Foreign direct investment (FDI) inflows to countries in Central, Eastern and Southeast Europe fell by 58% year-on-year in the first half of 2020, as the coronavirus (COVID-19) pandemic and lockdown curbed economic activity, according to a report from the Vienna Institute for International Economic Studies (wiiw) released in December.
The decline was steeper than the 49% global fall, though less severe than the 75% decline in FDI in developed economies, the annual wiiw FDI Report showed. However, there were substantial variations in how severely the impact of the pandemic was on FDI across the CEE region and the negative FDI inflows to Russia dragged down the result for the region. In the eastern EU members, FDI fell by just 35% and the fall was as small as 8% in the Western Balkans. Meanwhile, a decline of around 40% was recorded in both the Commonwealth of Independent States (CIS) — excluding Russia — as well as in Ukraine and Turkey.
wiiw economists forecast that FDI inflows should return to pre-COVID levels in about two years.

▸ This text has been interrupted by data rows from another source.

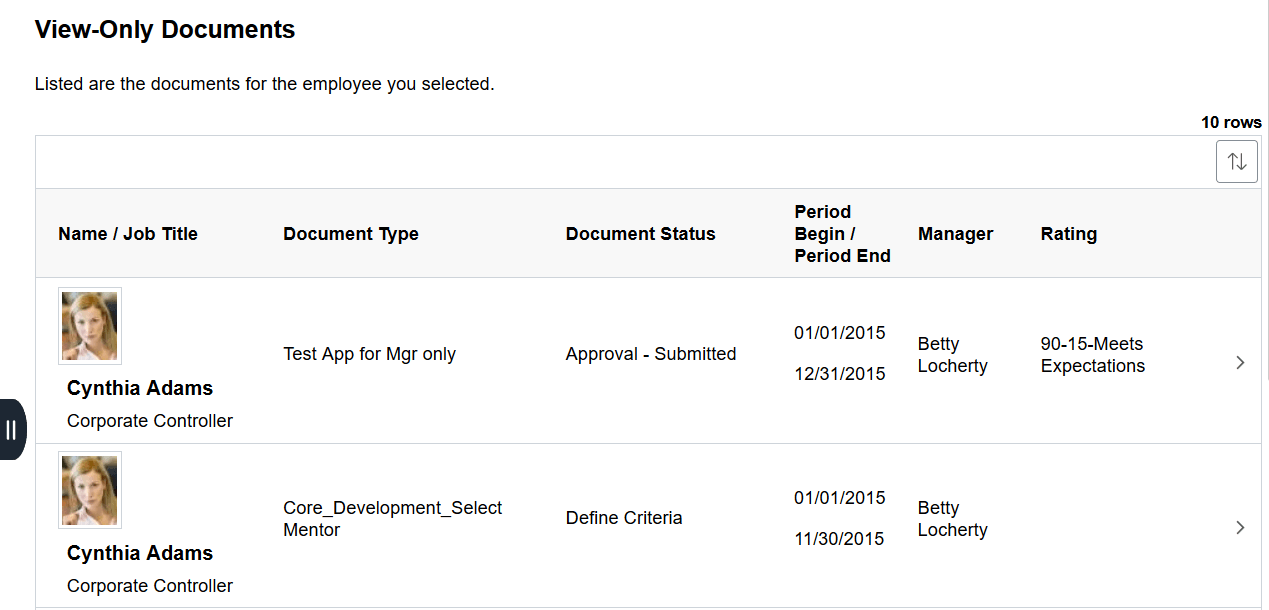Expand details for the Test App for Mgr only document
This screenshot has width=1269, height=610.
coord(1240,362)
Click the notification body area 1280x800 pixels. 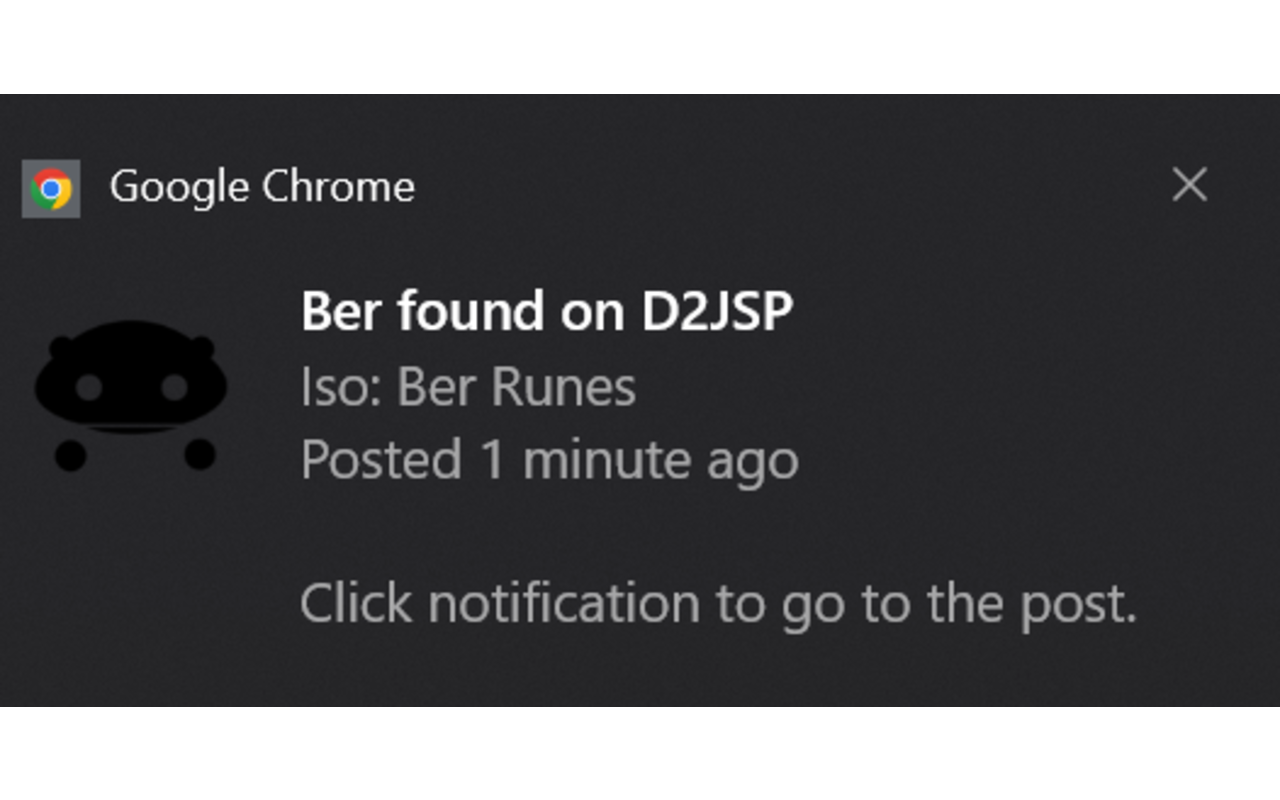click(640, 450)
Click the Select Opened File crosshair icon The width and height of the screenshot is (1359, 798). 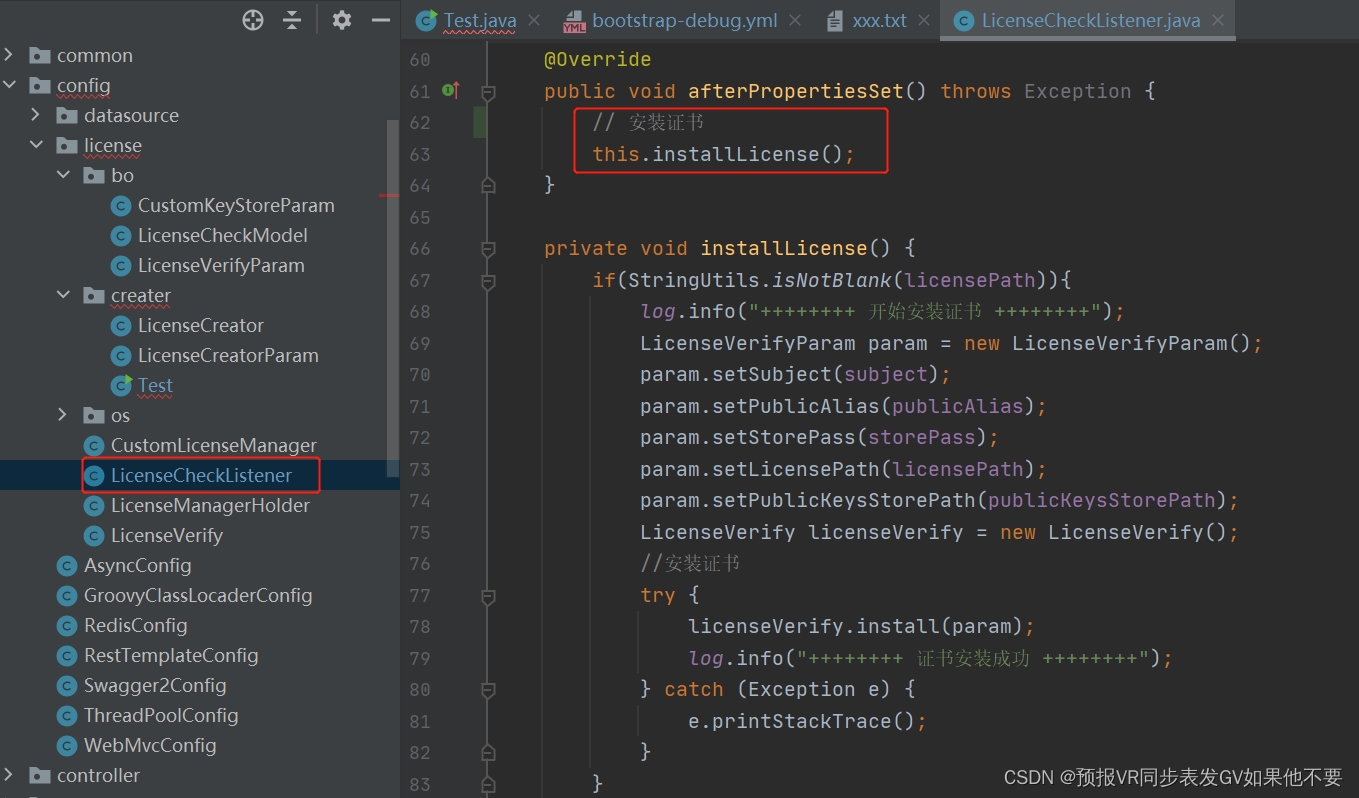(253, 19)
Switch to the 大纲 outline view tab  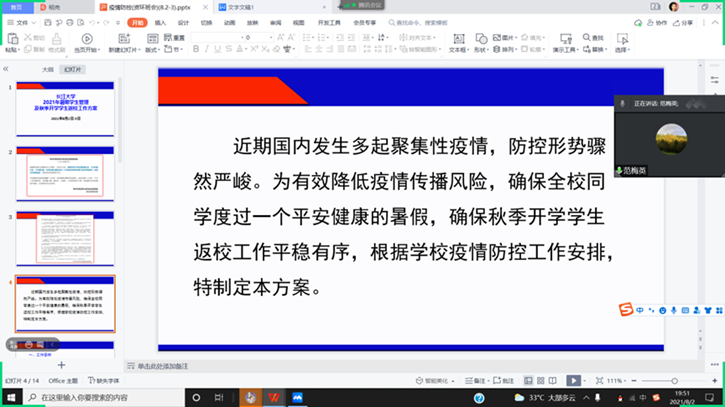[x=47, y=70]
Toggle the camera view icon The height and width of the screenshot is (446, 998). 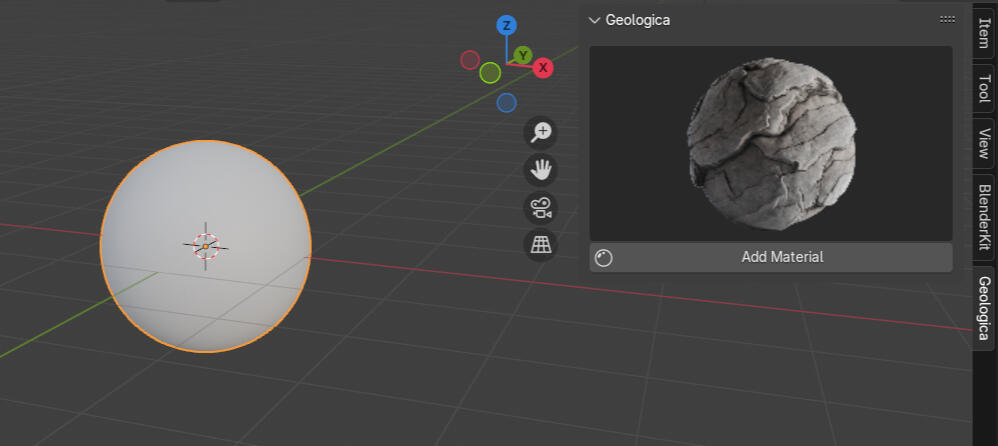pyautogui.click(x=541, y=207)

Both CEE’s EU members and parts of the Western Balkans could benefit from near-shoring of production by major Western multinationals, as they re-think their supply chains.
“Over the long run technological change — especially in the automotive industry — will change the structure of value chains and may see Western investors return investments from Eastern Europe to their home markets,” says the report.
They warn, however, that “the takeover of domestic-oriented sectors by national capital and economic nationalism may reduce foreign investment in Eastern Europe”.
By segment, wiiw reports that the capital pledged in greenfield investment projects across the region fell by 23%, less than the global decline. “Low commitments in greenfield investments continued also in the third quarter and amounted to 41% lower in the first three quarters of 2020 than in the previous year,” said the report. “However, the bulk of the decline in capital commitments in [Central, Southeast and Eastern Europe] CESEE can be attributed to Russia and Kazakhstan as a response to low international oil prices.”
Within the region, the eastern EU members did particularly well, seeing a fall in the number of greenfield investment projects of only 21%, while the investment value dropped by 16% in the first three quarters of 2020. Despite the adverse circumstances, four countries — Czechia, Latvia, Poland and Slovenia — “all received higher amounts of investment commitment than a year earlier, indicating the steady commitment of investors, especially in the real estate sector”, the report said.
Manufacturing was more vulnerable to the recession than other sectors, but investment continued in the automotive industry — an important component of the Central European economies — which is “under pressure to reduce the burden on the climate and to introduce profound technological changes, even while suffering a drop in demand during the COVID-19 crisis”, said wiiw. “The main current challenges to the automotive industry include the rise of electric cars, CO2 fleet emission targets, autonomous and connected driving.”
The industry accounted for as much as 38% of manufacturing production in Slovakia, 28% in the Czech Republic, 26% in Hungary and 23% in Romania.